Il contagio ha cominciato a toccare gli Usa, dove il morbillo è stato ufficialmente eradicato agli inizi degli anni 2000. Ma lì, ancora un centinaio di casi si manifestano nei bastioni “hared” di Brooklyn e del New Jersey, e i responsabili locali puntano il dito sugli ultra-ortodossi che ritornano dopo un viaggio in Israele. Molto contagioso, il morbillo è considerato dall’Organizzazione Mondiale della salute come una delle principali cause di morte presso i piccoli bimbi, malgrado l’efficacia del vaccino contro la malattia.
Scuole
Nella gran parte dei casi, tra cui quello della bimba di Mea Shéarim, i malati non sono vaccinati, contrariamente al 96% della popolazione israeliana. “Israel Hayom”, quotidiano che fiancheggia il primo ministro Benyamin Netanyahu, si è allarmato dell’apatia delle autorità, facendo sapere questa settimana che 500 dei 600 scolari della città di Pardes Hanna-Karkur (nord di Israele) non sono stati vaccinati.

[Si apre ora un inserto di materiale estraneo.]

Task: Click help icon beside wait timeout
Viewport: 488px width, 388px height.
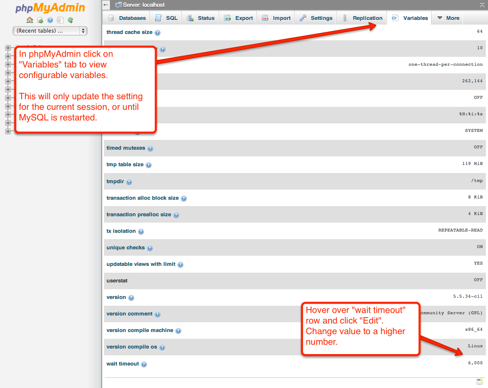Action: pos(144,364)

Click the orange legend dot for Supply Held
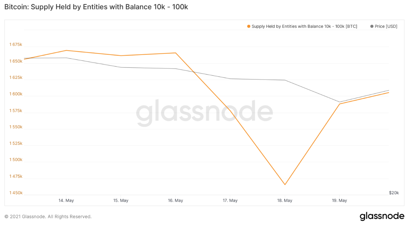pyautogui.click(x=249, y=26)
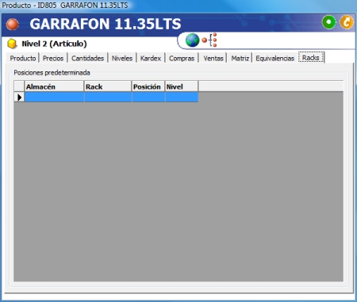The image size is (357, 302).
Task: Click the yellow cube Nivel 2 icon
Action: tap(12, 44)
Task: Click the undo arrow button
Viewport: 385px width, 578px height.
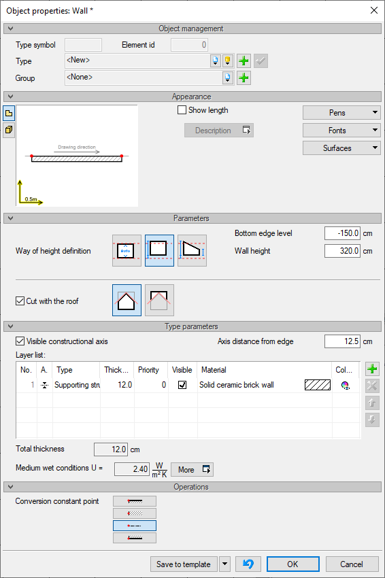Action: click(248, 564)
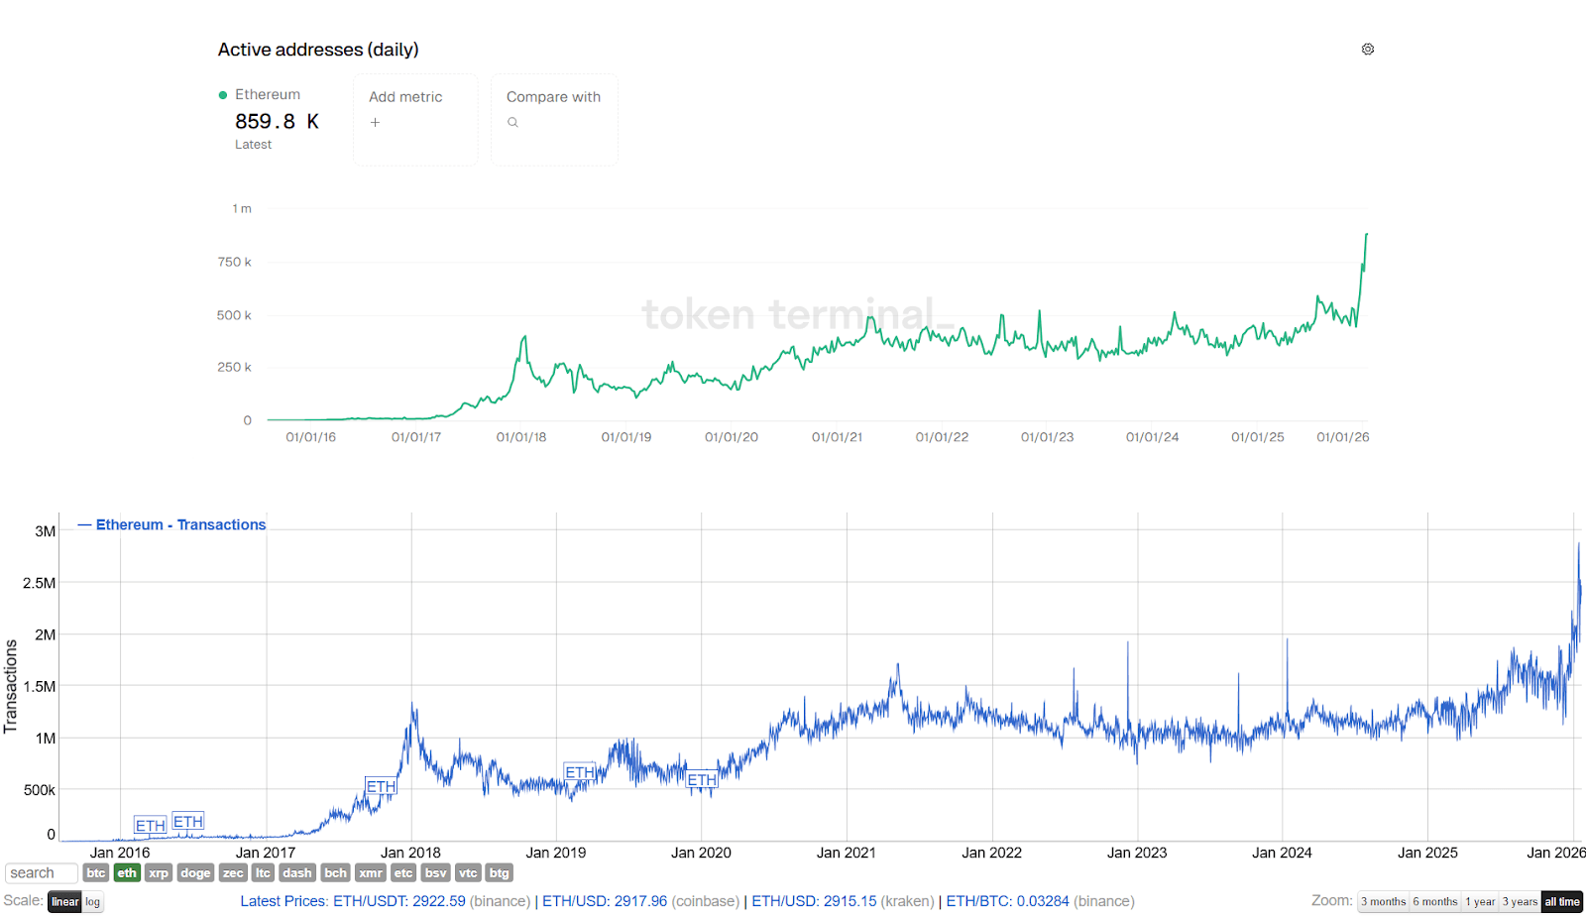The height and width of the screenshot is (918, 1586).
Task: Switch scale to linear
Action: click(64, 902)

Yaakov Litzman, il vice-ministro della Sanità incaricato della questione, ha lanciato una campagna di sensibilizzazione appoggiandosi sui rabbini, mentre diminuisce l’epidemia che lui descrive come “leggera”. Questo ultra-ortodosso con la lunga barba bianca è sotto il fuoco delle critiche per aver stimato che la situazione attuale è dovuta piuttosto “al settore arabo che non a quello ‘hared’”. Asserzione fortemente smentita da Nadav Davidovitch, presidente dell’Associazione israeliana di sanità pubblica, che ricorda il tasso molto alto di vaccinazioni registrato presso la popolazione palestinese e la quasi assenza di casi presso questa comunità.
“Assassini”
Il 18 novembre, una proposta di legge che prevede una multa di 2000 shekels (un po’ meno di 500 euro), prelevata dagli assegni famigliari, contro i genitori che rifiutano di vaccinare i loro figli, è stata approvata all’unanimità dal comitato ministeriale della Knesset. Ma è poco probabile, visto che la coalizione di Netanyahu è in crisi, che sia votata presto. Nè che essa sia di per sé dissuasiva.
I media comunitari cercano di analizzare la crescita del movimento “antivax” presso gli uomini vestiti di nero. Un gruppo di influenti rabbini ha diramato un avviso religioso in cui denuncia i genitori recalcitranti come “assassini”, ché violano il principio talmudico del “pikuach nefest” che stabilisce la preservazione della vita umana come prioritaria rispetto ad ogni altra considerazione, compresa quella religiosa.
Ma alcuni settori minoritari del movimento “hared” si tirano indietro richiamando la volontà di Dio. Una miscela di preoccupazioni popolari (compresa la convinzione che il vaccino causi l’autismo) e la sfiducia multi-secolare del mondo moderno e delle autorità. Alcuni avanzano anche ragioni sociali dietro l’epidemia, essenzialmente le condizioni di vita insalubre dei “timorosi di Dio” e la loro difficoltà ad accedere all’informazione, la maggior parte della quale passa attraverso Internet.
(articolo di Guillaume Gendron, corrispondente da Tel Aviv per il quotidiano Libération, pubblicato nell’edizione del 28/11/2018)
nella foto: il vice-ministro israeliano della Sanità Yaakov Litzman, nel 2016 vicino a Tel Aviv (foto AP)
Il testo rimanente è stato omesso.